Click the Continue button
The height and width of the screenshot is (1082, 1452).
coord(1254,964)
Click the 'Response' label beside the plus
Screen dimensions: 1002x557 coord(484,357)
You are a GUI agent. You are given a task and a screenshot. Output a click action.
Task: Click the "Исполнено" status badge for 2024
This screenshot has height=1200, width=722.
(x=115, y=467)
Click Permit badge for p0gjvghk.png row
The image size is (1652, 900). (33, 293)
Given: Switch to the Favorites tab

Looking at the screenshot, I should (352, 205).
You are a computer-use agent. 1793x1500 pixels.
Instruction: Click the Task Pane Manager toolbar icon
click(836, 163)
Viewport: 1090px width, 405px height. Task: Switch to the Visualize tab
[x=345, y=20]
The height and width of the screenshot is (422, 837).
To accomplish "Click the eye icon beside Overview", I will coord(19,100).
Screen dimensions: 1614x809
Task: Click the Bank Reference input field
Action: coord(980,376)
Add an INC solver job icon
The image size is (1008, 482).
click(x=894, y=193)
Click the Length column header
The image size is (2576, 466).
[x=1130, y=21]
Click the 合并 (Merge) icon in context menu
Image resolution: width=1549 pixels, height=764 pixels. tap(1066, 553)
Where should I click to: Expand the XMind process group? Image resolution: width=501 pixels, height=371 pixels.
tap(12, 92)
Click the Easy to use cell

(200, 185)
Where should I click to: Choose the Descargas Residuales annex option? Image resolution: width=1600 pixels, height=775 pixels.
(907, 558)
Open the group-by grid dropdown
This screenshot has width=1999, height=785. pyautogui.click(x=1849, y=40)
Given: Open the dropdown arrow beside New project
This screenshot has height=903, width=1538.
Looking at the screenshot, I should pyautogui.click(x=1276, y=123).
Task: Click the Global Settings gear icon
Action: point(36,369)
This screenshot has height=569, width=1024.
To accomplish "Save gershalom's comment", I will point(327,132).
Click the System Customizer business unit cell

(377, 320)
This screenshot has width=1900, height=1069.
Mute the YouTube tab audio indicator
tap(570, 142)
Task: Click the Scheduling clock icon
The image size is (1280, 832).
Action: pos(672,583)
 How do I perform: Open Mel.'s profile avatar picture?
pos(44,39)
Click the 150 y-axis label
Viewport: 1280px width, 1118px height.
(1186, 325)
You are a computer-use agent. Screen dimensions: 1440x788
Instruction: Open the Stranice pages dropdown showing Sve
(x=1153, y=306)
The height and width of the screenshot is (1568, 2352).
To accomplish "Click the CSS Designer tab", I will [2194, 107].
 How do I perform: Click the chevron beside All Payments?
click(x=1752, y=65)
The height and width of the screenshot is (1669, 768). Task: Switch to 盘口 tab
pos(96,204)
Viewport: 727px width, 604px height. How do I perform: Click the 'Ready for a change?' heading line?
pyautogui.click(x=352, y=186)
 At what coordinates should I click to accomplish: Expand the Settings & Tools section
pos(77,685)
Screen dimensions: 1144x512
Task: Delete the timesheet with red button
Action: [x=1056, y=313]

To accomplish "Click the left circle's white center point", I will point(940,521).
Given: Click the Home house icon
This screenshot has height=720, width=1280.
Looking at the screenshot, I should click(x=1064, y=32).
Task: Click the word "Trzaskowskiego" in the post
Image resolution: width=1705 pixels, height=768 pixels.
•••
Work request:
Nothing but the lines from the one containing "Given: Click the Home house icon" through the final line of the data above is to be reproduced, each exactly as written.

Response box:
Given: Click the Home house icon
This screenshot has height=720, width=1280.
Looking at the screenshot, I should click(x=1064, y=32).
Task: Click the word "Trzaskowskiego" in the post
Image resolution: width=1705 pixels, height=768 pixels.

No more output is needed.